Analysis of the organic dyes

The photocatalytic activity of the TiO₂-clay nanocomposite was evaluated through the degradation of BR46 dye under UV irradiation. Before photocatalytic testing, the adsorption/desorption equilibrium of the BR46 molecules on the surface of the immobilized photocatalyst was established by stirring the dye solution in the dark for 3 h. Following equilibrium, the dye solution was continuously stirred under UV light exposure. Photocatalytic experiments were performed using an 8-W UV lamp as the radiation source, with all reactions conducted at room temperature.

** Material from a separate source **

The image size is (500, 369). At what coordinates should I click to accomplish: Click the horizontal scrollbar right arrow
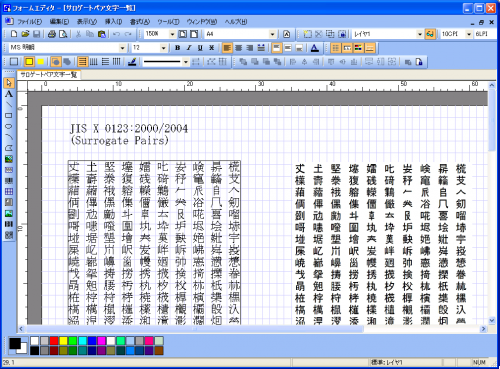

The absorption spectrum of the BR46 dye was recorded using a UV–Vis spectrophotometer over the wavelength range of 200–800 nm to determine the maximum absorption wavelength (λmax), which was identified as 532 nm for BR46. The dye removal efficiency was calculated using the following equation:

$${\text{Removal }}\left( \% \right){\text{ }}={\text{ }}\left( {{\text{1}}\, - \,{\text{C}}/{{\text{C}}_0}} \right){\text{ }} \times {\text{ 1}}00$$

where C₀ and C represent the initial and final concentrations of the dye, respectively.

Kinetic modeling of BR46 photodegradation

After a 30-min dark-adsorption period, the initial concentration C₀ was defined at t = 0 (start of irradiation). Apparent pseudo-first-order (PFO) kinetics were evaluated by plotting ln(C₀/C_t) versus time (t), where the slope of the linear fit gives the apparent rate constant k (min^–1). When UV–Vis absorbance was used as a proxy for concentration, Beer–Lambert proportionality (A ∝ C) was assumed at the dye’s absorption maximum (λmax = 532 nm) and ln(A₀/A_t) was plotted equivalently. Linear least-squares regressions yielded k, the coefficient of determination (R²), and 95% confidence intervals. Where appropriate, trends were interpreted within the Langmuir–Hinshelwood (L–H) framework, noting that at low concentrations L–H kinetics reduce to PFO behavior.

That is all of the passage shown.